In March 1793, a young slave girl, Chloe Cooley, was bound and forced into a boat and rowed from Queenston to Lewiston to be sold by her master to a new owner. Andrew Nicholls’ presentation will enlighten us on the efforts of Lt. Gov. of Upper Canada John Graves Simcoe’s influence to get the act passed to stop further introduction of slaves into Canada. This led to the start of the historic Underground Railroad and a slave-free upper Canada.
Nicholls is professor of history and chair of the department of history and social studies education at SUNY Buffalo State. He was born and raised in Midland, Ontario. He received his B.A. from Victoria College, University of Toronto; and his master’s and doctoral degrees from the University of Guelph. Currently, his primary research interests center on early modern British history, early Canadian history, and the history of the first World War.

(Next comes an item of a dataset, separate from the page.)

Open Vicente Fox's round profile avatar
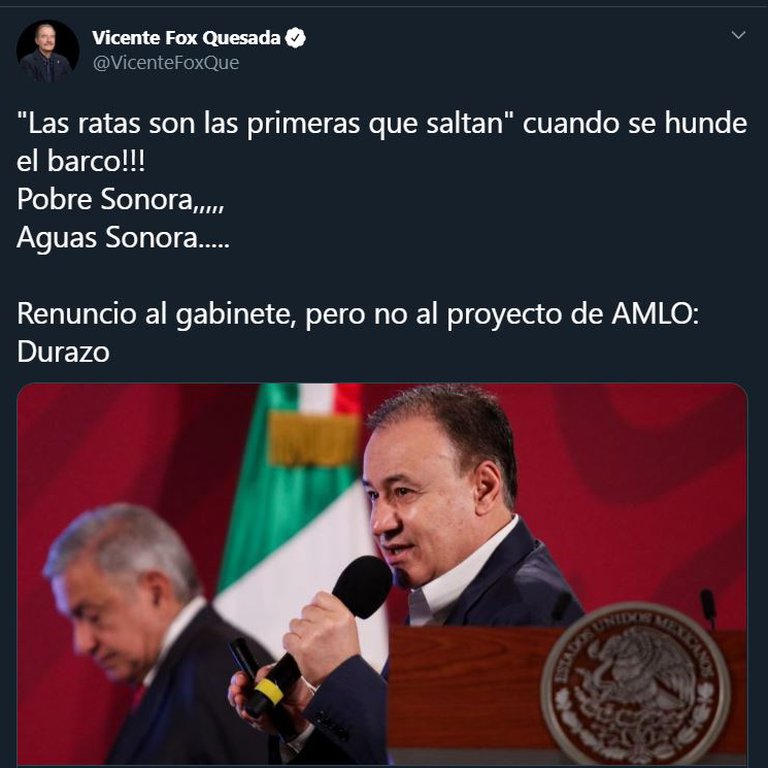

His books include “After the Fire: Ste. Marie-among-the-Hurons Since 1649” (co-author, 1987); “The Jacobean Union: A Reconsideration of British Civil Policies under the Early Stuarts” (1999); and “A Fleeting Empire: Early Stuart Britain and the Merchant Adventurers to Canada” (2011). He has also published numerous articles, chapters and reviews in the U.S., Canada and Great Britain. Andrew and his wife Laura live in Buffalo.
This community event is free and open to all. Refreshments will be served.